As has been said - never lay down an ultimatum you can't stick to. It's better to not try to discipline for something, than to try and fail. YOU MUST NEVER LOSE FACE. If that means ignoring name-calling, then so be it. We have done well with difficult child 3 and TEC, but there are some things that are just about impossible to fix. Tonight, for example - I was trying to print a colour document and couldn't find the power switch for the colour printer, the one I was trying didn't seem to be responding. So I asked husband to look at it. difficult child 3, also very computer-savvy, said he could have fixed it if I'd asked, so I said, "then go help your father."
He came storming back a minute or two later saying, "I'm not going to help him any more, I got a clout over the ear!"
husband yelled out, "I did not hit you!"
difficult child 3 called back, "I was speaking metaphorically!"
When I asked husband about it, he said that difficult child 3 had been very patronising, had been treating him like an idiot as if he knew nothing, and he (husband) wasn't standing for it.
Meanwhile I was talking to difficult child 3. "You must show respect to your elders," I told him.
"What if they're not respecting me?" he objected.
"It doesn't matter - you have to put up with it, it is not your place to be disrespectful to an adult under any circumstances."
He is 14, and we're only just beginning to work on this one, because a facet of his autism means that he treats everybody on the same level, and ESPECIALLY he treats everybody as he perceives they treat him.
And difficult child 3 perceives that husband treats him more rudely, more brusquely, than I do. And he could be right - but it hasn't been easy for husband to make the changes you need, to adapt to TEC methods. When stressed or trying to concentrate on something, having 'help' coming from a condescending 14 year old is not tolerable.
Fault on both sides, plus me for trying to direct difficult child 3 to help where it turned out it wasn't needed.
These things will happen. Apart from using it to tell difficult child 3 that disrespect is not acceptable, I did nothing. If I'd tried to do more, I would have pushed difficult child 3's resentment to a level where nothing was achieved other than a meltdown. Instead, there is a chance that he has now learned to back off even when he feels he is in the right - and that's a HUGE lesson for a Pervasive Developmental Disorder (PDD) kid.

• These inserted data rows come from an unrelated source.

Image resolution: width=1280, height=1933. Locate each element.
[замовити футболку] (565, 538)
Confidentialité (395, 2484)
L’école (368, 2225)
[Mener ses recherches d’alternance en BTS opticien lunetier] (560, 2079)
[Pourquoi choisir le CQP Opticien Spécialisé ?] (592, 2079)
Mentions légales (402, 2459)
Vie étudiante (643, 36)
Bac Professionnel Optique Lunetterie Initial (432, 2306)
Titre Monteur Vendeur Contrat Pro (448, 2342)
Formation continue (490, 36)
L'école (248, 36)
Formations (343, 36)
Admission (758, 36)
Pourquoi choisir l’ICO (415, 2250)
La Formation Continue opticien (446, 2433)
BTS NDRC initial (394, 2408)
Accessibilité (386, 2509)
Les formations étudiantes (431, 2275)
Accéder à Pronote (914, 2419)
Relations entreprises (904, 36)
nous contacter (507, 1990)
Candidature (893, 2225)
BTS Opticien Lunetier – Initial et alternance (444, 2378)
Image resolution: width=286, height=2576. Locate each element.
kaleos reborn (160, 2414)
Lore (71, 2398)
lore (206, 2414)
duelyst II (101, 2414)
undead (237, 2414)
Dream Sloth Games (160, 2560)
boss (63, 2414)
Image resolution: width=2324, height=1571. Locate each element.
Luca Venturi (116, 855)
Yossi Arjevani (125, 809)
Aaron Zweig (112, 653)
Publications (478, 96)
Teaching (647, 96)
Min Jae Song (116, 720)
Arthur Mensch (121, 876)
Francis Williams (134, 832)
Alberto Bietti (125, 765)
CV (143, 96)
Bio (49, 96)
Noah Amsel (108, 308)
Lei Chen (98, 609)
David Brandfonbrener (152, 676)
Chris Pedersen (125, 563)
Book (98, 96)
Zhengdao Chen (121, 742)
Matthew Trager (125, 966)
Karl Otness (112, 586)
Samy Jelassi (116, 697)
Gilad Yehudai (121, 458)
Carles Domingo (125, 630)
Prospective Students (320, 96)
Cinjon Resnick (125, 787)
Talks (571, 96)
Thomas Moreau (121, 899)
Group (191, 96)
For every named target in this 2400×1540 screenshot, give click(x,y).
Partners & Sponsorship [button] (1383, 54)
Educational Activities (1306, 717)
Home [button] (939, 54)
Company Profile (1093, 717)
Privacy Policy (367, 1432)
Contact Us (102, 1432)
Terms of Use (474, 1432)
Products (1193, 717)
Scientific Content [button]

Sending him to his room would not have worked at all, it would have set things off for an evening of screaming matches and meltdown, which would have led into a bad day tomorrow.
Time-out - we stopped doing that years ago. It used to work on the other kids, but never has with difficult child 3.
difficult child 1 would sometimes get violent - I would send him out for a walk, if I could. Being outside would give him space around him which he benefited from more. He might climb a tree, or go sit on a rock in the garden. If he was really angry he might pick up a stick and smash it - we are constantly getting windfall timber, he can break it up as much as he wants.
But getting him outside - it got him away from whoever was upsetting him, it broke the anger cycle and he would come back inside when he had regained some level of control.
As a result, he has learned to take himself away from a situation where he is getting angry. This is a good thing.
You adapt TEC to your situation, you decide what is in the baskets and you control how and when you handle things. Basket A stuff - keep it limited to only a couple of urgent things only. Even today, we don't have very much Basket A stuff. Basket B is actually getting quite full, it's like we have a sub-A, then a B, with sub-A being the behaviours we have had in basket B which have graduated out, due to success. We still won't push him to meltdown stage if he slips on these behaviours, but we generally don't have to worry about them. Stealing, for example - with difficult child 3, it's not in any basket because he doesn't steal. Same with lying. Drug-taking. But rudeness, and frustration, and shouting at people - definitely Basket B. Although a lot of rudeness we ease back into C at times, especially if it's coming from frustration, anxiety or an inability to treat people differently to how he is treated himself.
There have been times recently when easy child 2/difficult child 2 was raging and although she wasn't violent, I didn't want to be in the same room so I walked out. I have told her that when she is like this, I want to walk right away, go right outside, walk down the road and get right away from her noise. I'm not the only one.
Sometimes a raging kid needs to be deprived of an audience.
And any mess they make, they have to clean up or repair. difficult child 3 was raging one day at mother in law's place and he slammed a door. The force of the slam broke a glass panel right next to the door and part of difficult child 3's punishment over the next few weeks, was having to help husband repair the hole. In that way, he learned how the consequences of your actions can take some time and inconvenience to deal with, and SOMEONE has to do it. He could see that husband was working on it too, even though husband hadn't caused the problem.
In this way, consequences aren't always punishment, but they can be just as effective a deterrent and a teaching tool and surely this is what we are trying to get from punishment? isn't it supposed to be a deterrent and teaching tool? So if we can get as good a result (or even better) without having to punish (which to some kids just seems like retribution or revenge) then we win. A punishment might make US feel better, avenged in some way, but if it's not teaching anything we are wasting our time.
I could have grounded difficult child 3 for the broken window, but I don't think it would have helped him learn anything more than the vast amount he learned from having to help repair the damage (and look his grandmother in the eye as he did so). Grounding him would have been too easy on him. And while punishing him might have made me feel big and strong ("I can do this to you because I'm the adult, you're just the child") it would have made more work for me as well and really would have been a hassle.
We need to change our mindset towards punishment, when we are trying to find TEC ways to 'sort' our kids.
We've been watching a series of Brat Camp on Aussie TV - I have o idea if this series has been screened in your area, or when. But one of the camp counsellors is a Buddhist guy who says that the methods he uses are very zen. And watching him, listening to him - it's also very Ross Greene.
So next time I'm at church, or with family, or wherever, and someone wants to get critical of how we're dealing with discipline issues, I can say, "Our methods are very zen, but they are the same ones used successfully when all else fails."
It's nice to have another label to use on back seat parents.